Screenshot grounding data
::::

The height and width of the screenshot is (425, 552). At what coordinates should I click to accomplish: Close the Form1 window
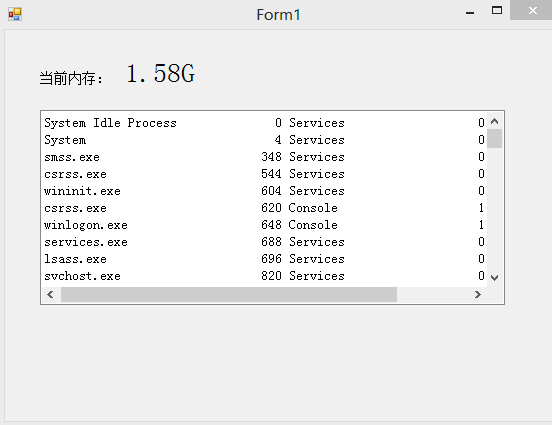(x=532, y=10)
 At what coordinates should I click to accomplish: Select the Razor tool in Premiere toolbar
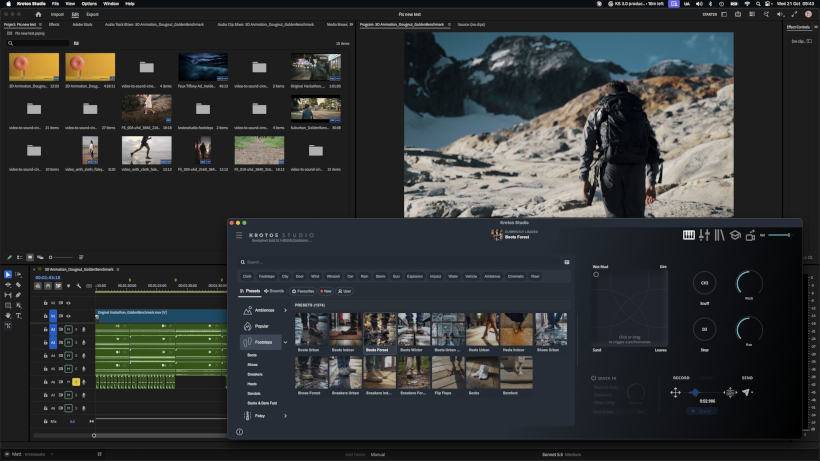pyautogui.click(x=18, y=285)
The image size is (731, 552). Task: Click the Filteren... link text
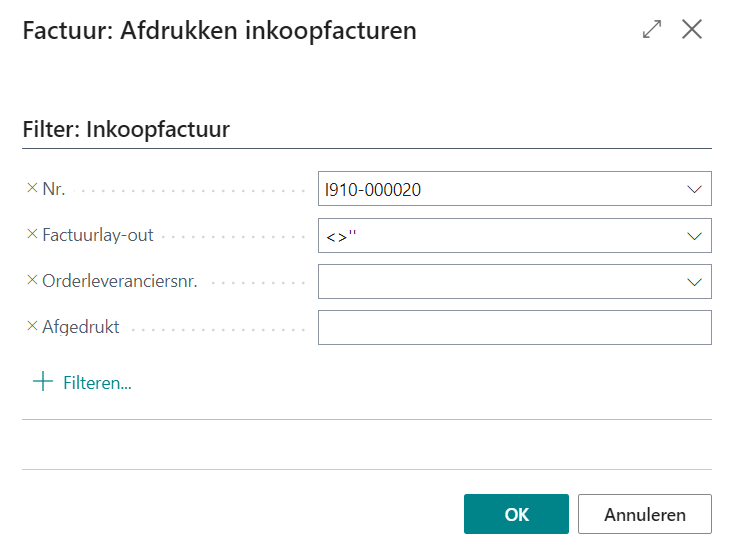pos(97,382)
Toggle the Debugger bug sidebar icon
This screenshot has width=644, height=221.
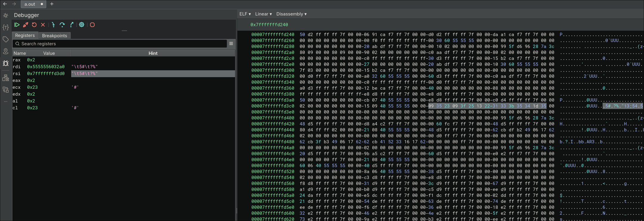pos(5,63)
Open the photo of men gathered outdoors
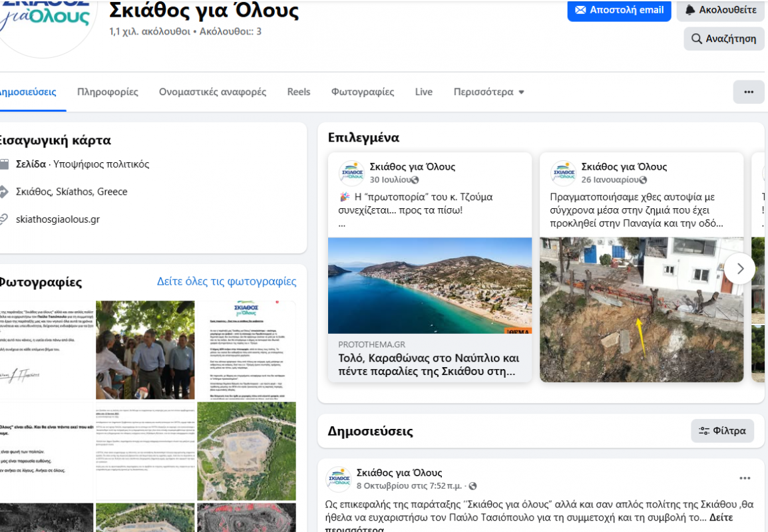 [x=144, y=350]
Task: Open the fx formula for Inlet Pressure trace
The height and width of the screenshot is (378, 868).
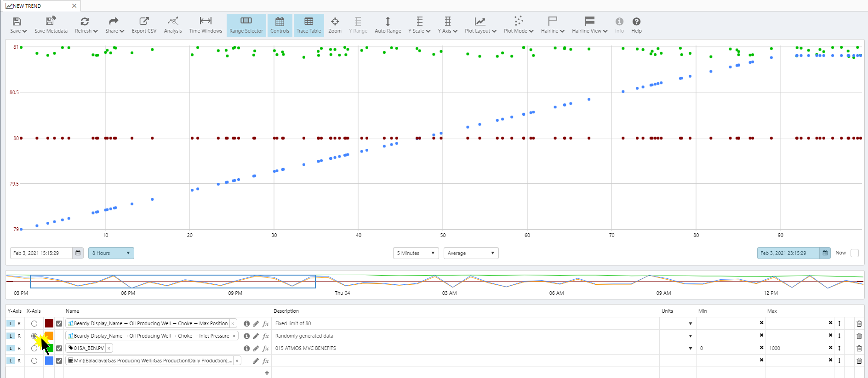Action: (265, 336)
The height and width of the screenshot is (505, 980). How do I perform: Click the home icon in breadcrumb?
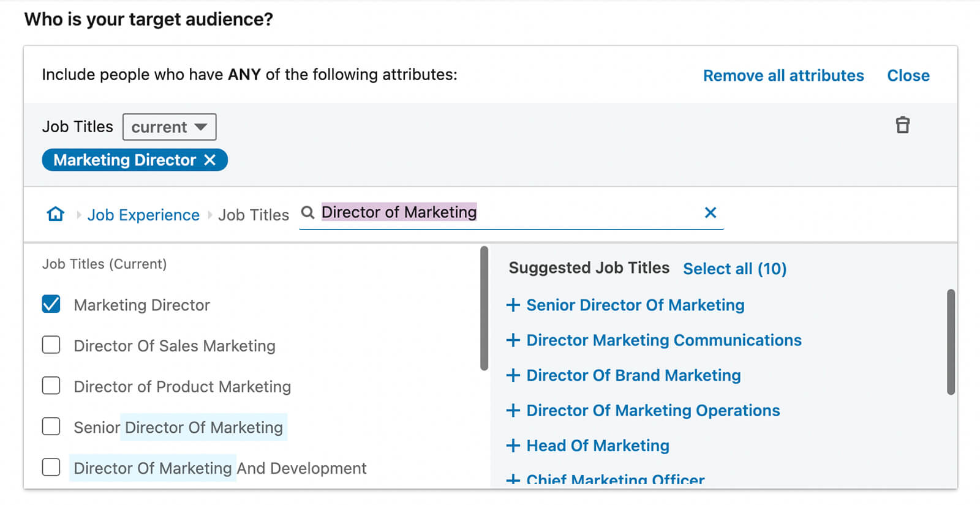pyautogui.click(x=56, y=214)
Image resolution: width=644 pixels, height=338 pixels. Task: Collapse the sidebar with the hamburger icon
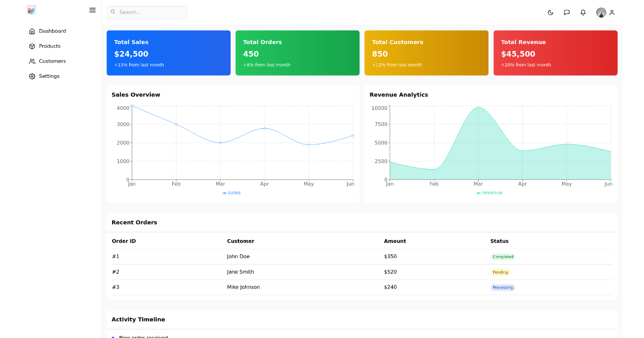tap(92, 10)
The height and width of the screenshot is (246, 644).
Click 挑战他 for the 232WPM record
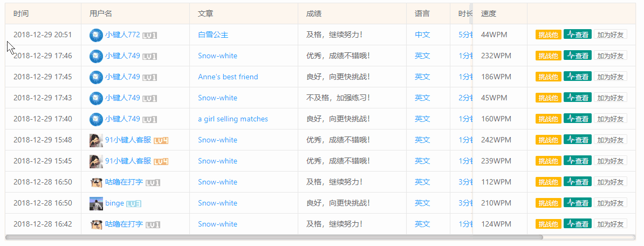coord(549,56)
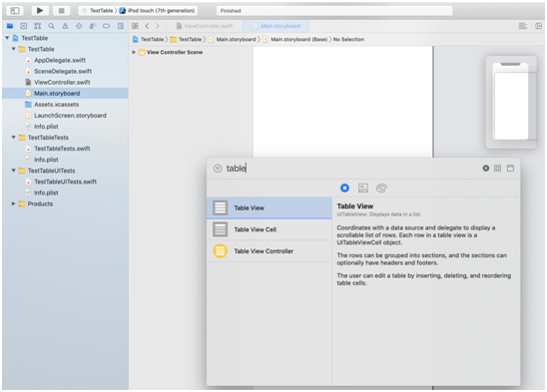Switch to the ViewController.swift tab

pyautogui.click(x=205, y=26)
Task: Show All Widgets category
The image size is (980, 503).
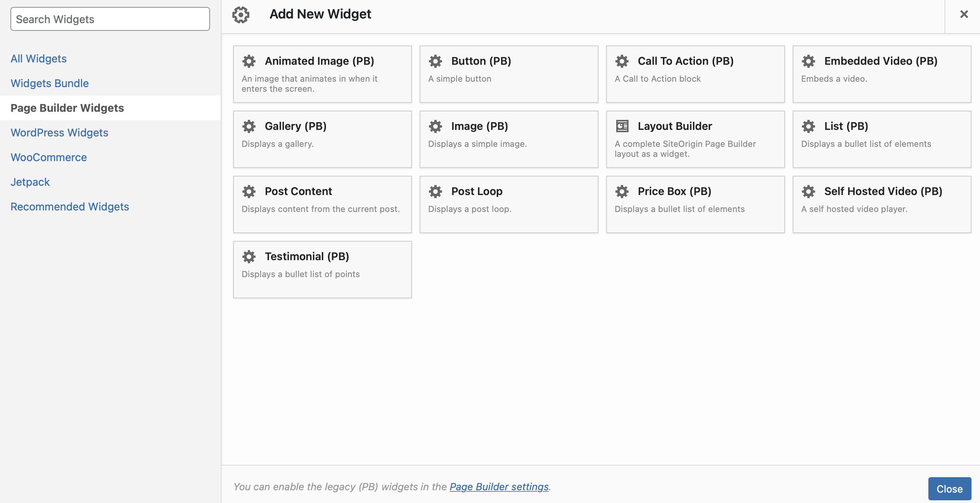Action: click(x=39, y=59)
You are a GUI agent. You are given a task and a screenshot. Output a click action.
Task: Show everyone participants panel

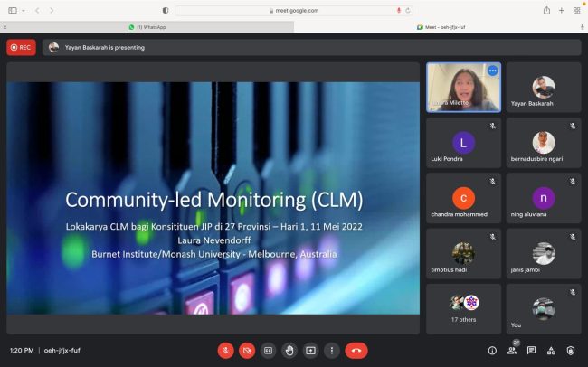[x=512, y=350]
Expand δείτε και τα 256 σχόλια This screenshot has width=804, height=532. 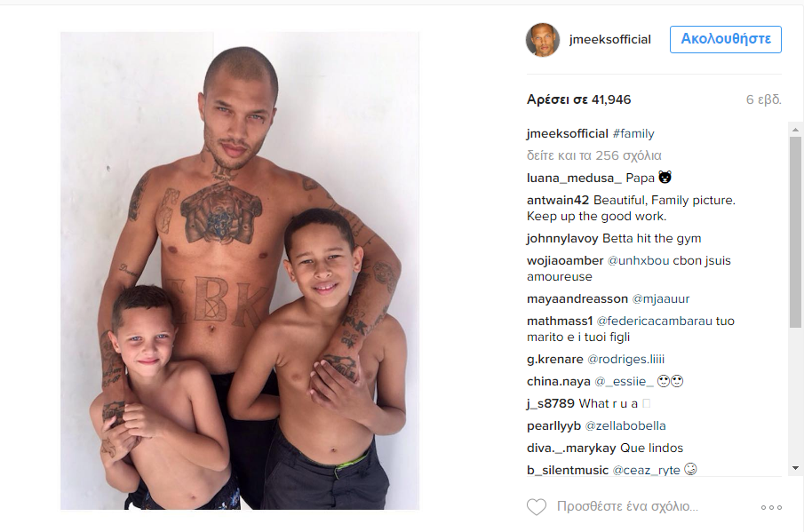pos(593,155)
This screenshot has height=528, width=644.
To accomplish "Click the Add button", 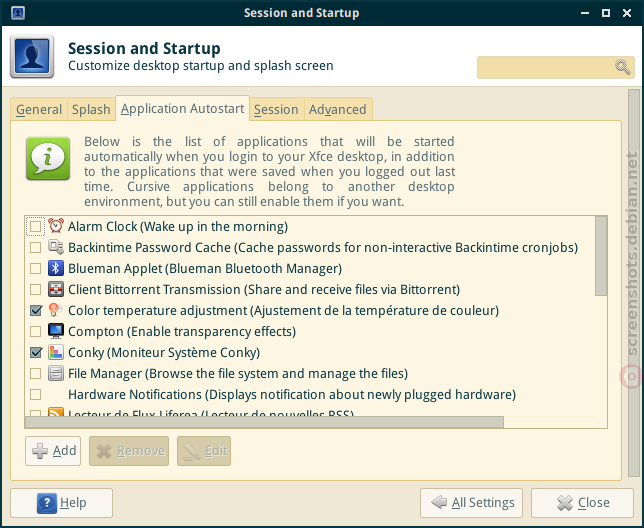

::::

| DIRECTIONS FOR THIS TASK |
Skipping every picture, transcribe exactly the lines above from the one containing "The image size is (731, 552)." through the one containing "The height and width of the screenshot is (246, 644).", both included.

| ANSWER TO THIS TASK |
The image size is (731, 552). Task: Click the Filteren... link text
pos(97,382)
Toggle the Debugger bug sidebar icon
This screenshot has width=644, height=221.
pos(5,63)
Open the photo of men gathered outdoors
 [x=144, y=350]
Task: Open the fx formula for Inlet Pressure trace
The height and width of the screenshot is (378, 868).
Action: (265, 336)
The height and width of the screenshot is (505, 980). How do I perform: Click the home icon in breadcrumb?
pyautogui.click(x=56, y=214)
Image resolution: width=644 pixels, height=338 pixels. Task: Collapse the sidebar with the hamburger icon
tap(92, 10)
The height and width of the screenshot is (246, 644).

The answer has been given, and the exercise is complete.